Toda a gente vem com uma bagagem. Experiências anteriores, velhos amores, recordações. Todos temos no nosso íntimo fotografias mentais de momentos que vivemos. Alguns assombram-nos com arrependimento, outros envolvem-nos em nostalgia.Mas o que fazer com a bagagem daqueles que estão connosco? Como gerir o modo como essa bagagem nos afecta, como ela se mete na nossa vida? Ignorar? Ferver em silêncio? Discutir?...
O passado é um fantasma universal, que não raro, afecta o presente. E como fazer quando esse passado respira, vive?
Já é tão complicado lidarmos com os nossos próprios medos, as nossas culpas... E ficamos tão vulneráveis perante os outros e as suas bagagens, por não sabermos o que elas representam realmente.
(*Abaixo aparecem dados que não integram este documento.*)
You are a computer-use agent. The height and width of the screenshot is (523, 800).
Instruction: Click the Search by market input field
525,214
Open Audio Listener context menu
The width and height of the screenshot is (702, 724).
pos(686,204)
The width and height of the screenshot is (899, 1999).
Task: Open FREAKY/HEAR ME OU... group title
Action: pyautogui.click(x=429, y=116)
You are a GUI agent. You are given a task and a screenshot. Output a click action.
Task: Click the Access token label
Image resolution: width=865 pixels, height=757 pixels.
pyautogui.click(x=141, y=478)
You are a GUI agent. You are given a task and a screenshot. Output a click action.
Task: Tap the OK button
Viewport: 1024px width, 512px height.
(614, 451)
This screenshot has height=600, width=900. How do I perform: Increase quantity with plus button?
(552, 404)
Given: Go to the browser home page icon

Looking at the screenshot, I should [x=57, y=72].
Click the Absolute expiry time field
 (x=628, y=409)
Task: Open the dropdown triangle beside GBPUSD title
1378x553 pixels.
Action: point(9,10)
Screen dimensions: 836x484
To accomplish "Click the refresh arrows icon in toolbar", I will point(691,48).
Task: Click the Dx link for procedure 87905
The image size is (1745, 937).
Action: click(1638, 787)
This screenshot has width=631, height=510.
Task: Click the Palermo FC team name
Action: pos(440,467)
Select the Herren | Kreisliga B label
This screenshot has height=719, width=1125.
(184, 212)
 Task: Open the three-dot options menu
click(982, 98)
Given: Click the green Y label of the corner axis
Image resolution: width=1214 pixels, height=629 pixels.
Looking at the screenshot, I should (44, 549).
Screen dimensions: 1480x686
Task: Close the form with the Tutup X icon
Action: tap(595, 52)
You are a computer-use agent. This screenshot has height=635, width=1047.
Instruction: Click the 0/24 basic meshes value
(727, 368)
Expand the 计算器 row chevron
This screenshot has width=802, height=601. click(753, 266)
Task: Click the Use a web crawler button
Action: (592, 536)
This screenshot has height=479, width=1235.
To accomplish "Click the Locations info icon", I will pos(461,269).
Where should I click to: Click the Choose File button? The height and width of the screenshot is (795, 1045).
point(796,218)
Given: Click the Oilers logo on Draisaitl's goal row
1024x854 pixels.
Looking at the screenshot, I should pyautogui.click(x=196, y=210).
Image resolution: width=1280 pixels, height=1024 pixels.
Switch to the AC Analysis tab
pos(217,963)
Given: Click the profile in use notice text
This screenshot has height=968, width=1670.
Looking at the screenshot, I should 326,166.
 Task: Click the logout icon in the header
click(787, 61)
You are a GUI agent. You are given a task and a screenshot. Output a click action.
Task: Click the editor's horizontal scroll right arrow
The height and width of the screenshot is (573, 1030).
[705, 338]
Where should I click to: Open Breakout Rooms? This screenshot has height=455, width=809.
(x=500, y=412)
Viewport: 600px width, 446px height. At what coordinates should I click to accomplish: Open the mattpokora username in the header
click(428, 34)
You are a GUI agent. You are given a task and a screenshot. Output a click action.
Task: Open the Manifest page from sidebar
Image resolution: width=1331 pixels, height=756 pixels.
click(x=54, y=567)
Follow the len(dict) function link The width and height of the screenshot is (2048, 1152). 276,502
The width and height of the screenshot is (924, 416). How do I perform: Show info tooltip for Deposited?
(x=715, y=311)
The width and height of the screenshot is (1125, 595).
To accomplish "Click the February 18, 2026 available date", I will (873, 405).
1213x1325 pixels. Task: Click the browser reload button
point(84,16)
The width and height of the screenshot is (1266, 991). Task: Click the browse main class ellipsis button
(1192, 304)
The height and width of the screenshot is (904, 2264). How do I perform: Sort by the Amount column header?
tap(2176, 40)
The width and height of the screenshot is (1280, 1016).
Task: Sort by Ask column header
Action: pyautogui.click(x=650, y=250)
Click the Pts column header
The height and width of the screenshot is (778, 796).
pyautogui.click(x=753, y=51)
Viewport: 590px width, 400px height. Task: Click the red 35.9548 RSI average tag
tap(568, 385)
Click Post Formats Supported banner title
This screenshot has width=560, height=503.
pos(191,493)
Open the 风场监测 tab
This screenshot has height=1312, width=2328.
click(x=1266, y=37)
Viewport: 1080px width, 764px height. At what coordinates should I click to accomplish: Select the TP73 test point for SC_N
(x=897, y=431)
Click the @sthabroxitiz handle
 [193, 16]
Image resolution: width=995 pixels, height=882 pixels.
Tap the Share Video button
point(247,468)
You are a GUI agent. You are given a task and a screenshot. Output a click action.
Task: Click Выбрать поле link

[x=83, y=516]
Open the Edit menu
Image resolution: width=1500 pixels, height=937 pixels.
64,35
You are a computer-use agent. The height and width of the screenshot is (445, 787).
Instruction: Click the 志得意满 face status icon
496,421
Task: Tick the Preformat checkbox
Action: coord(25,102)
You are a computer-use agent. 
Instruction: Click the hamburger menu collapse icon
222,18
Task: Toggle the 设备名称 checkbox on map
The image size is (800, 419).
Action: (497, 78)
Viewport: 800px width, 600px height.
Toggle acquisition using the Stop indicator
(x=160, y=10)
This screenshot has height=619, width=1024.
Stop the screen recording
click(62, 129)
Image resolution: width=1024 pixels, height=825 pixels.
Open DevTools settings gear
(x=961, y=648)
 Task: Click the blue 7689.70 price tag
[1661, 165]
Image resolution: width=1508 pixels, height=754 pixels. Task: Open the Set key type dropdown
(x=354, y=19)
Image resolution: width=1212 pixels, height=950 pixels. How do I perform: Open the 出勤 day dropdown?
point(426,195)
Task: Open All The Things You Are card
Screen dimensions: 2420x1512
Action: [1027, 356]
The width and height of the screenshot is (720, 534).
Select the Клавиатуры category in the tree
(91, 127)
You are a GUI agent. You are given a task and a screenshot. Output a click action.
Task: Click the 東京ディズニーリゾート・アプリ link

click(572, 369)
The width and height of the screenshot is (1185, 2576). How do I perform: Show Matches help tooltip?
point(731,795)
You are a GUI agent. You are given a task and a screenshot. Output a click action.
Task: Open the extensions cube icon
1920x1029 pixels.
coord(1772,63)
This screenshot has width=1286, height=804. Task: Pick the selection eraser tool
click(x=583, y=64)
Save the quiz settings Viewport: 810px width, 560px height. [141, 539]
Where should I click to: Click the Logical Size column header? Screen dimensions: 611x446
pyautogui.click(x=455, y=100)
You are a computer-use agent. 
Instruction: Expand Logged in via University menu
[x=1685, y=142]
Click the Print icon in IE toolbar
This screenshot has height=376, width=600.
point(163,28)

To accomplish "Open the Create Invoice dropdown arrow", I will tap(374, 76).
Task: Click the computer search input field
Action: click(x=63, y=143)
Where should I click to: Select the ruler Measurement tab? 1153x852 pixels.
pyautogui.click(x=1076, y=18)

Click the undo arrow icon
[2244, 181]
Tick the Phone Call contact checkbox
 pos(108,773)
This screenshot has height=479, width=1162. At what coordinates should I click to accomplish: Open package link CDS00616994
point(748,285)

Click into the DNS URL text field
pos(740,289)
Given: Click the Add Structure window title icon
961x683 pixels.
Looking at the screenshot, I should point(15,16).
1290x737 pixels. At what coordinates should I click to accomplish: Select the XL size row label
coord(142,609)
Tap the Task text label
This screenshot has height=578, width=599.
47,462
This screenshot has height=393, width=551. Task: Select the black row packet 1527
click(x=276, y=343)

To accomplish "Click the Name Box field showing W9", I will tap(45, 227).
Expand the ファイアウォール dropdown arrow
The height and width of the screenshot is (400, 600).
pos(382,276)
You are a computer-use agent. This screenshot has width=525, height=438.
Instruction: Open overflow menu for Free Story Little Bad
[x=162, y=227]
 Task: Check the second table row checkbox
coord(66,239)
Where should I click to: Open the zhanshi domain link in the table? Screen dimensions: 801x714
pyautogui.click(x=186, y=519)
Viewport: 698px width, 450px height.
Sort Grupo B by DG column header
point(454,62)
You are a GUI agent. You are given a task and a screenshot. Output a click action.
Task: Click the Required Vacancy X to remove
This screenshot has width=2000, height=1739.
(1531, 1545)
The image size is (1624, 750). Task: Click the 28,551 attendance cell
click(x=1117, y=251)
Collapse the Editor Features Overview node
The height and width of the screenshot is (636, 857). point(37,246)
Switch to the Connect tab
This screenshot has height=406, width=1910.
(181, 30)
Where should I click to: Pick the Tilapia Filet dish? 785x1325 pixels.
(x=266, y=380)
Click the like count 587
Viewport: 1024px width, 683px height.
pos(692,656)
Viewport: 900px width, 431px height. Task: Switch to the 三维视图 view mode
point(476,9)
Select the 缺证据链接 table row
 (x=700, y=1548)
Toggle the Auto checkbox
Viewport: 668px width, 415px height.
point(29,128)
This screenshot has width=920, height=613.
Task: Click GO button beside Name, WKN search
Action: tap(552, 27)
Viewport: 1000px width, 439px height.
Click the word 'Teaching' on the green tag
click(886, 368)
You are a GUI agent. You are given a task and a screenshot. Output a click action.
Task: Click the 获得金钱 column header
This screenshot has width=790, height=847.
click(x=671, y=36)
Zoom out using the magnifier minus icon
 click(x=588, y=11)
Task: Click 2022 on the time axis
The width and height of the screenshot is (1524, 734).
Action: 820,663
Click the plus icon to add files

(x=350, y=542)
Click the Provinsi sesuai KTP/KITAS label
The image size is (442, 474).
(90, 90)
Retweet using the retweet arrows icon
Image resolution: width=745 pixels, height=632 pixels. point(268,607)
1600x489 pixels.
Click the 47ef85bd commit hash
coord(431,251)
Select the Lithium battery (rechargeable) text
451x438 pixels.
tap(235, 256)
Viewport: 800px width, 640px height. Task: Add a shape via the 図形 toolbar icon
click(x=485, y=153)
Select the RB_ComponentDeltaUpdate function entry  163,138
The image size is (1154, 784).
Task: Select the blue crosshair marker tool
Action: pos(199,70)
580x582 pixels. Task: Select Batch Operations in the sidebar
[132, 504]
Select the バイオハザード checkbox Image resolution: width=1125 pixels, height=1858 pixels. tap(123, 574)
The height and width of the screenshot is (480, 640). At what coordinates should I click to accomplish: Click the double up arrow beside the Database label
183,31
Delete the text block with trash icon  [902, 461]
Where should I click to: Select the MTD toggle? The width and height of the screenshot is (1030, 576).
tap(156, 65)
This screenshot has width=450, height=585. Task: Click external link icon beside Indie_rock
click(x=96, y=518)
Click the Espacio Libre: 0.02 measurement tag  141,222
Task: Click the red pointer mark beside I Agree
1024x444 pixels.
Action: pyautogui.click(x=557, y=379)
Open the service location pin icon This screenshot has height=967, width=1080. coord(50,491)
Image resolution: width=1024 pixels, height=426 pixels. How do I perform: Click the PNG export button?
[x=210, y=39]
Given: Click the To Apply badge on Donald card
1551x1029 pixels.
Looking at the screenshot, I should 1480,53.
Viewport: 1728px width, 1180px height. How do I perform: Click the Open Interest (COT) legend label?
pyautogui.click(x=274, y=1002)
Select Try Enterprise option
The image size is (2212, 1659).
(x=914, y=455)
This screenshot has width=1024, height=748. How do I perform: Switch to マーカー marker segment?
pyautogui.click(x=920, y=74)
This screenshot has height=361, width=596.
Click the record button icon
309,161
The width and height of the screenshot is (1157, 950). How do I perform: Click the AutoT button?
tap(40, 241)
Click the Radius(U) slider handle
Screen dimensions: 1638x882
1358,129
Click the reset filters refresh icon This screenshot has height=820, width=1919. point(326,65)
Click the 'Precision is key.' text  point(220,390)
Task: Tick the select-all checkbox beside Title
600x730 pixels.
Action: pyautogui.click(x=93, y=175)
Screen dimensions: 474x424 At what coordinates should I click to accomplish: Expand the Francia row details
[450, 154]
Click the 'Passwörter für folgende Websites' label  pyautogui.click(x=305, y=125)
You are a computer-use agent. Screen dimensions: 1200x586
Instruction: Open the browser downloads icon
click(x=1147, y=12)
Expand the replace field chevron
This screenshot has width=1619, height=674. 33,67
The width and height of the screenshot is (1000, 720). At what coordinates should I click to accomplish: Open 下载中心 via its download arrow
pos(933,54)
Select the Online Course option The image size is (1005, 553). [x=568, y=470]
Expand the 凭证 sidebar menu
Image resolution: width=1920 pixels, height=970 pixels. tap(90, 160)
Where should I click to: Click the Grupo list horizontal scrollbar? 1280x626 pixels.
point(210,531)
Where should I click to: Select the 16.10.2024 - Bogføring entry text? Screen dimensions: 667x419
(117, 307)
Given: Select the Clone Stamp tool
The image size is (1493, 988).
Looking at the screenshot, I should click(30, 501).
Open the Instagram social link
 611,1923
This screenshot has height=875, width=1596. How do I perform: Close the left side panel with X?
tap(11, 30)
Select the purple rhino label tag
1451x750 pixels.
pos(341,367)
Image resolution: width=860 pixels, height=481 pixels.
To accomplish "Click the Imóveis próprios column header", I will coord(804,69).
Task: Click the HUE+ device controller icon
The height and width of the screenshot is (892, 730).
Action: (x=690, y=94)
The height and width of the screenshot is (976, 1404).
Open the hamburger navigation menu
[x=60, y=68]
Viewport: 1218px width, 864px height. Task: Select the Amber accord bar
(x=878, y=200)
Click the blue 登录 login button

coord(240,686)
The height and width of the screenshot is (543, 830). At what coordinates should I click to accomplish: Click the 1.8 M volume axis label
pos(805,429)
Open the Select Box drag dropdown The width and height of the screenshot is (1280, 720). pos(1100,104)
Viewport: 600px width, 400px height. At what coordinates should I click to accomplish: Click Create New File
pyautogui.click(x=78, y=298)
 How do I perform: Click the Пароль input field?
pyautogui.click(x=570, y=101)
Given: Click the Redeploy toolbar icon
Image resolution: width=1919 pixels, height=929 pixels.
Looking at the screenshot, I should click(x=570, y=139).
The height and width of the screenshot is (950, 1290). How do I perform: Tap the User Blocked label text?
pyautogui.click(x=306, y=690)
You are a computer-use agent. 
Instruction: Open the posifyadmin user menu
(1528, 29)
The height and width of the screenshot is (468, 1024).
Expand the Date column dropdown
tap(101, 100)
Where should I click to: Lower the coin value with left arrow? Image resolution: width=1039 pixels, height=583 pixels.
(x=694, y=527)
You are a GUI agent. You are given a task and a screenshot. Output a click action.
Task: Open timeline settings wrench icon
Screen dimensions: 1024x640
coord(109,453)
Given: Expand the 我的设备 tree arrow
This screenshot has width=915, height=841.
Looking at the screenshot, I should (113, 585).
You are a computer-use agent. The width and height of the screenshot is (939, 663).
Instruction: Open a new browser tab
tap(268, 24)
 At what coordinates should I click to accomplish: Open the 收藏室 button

Não sabemos o pensamento uns dos outros, não entramos na alma uns dos outros. E acabamos a carregar um fardo novo, uma bagagem que não nos pertence, e pesa profundamente.
Talvez não exista a acção certa, a opção mais correcta. Talvez a única opção, seja qual for a bagagem e a reacção, seja simplesmente aceitar a dor em silêncio. Já que não se pode despachar a bagagem para a China, lá bem longe.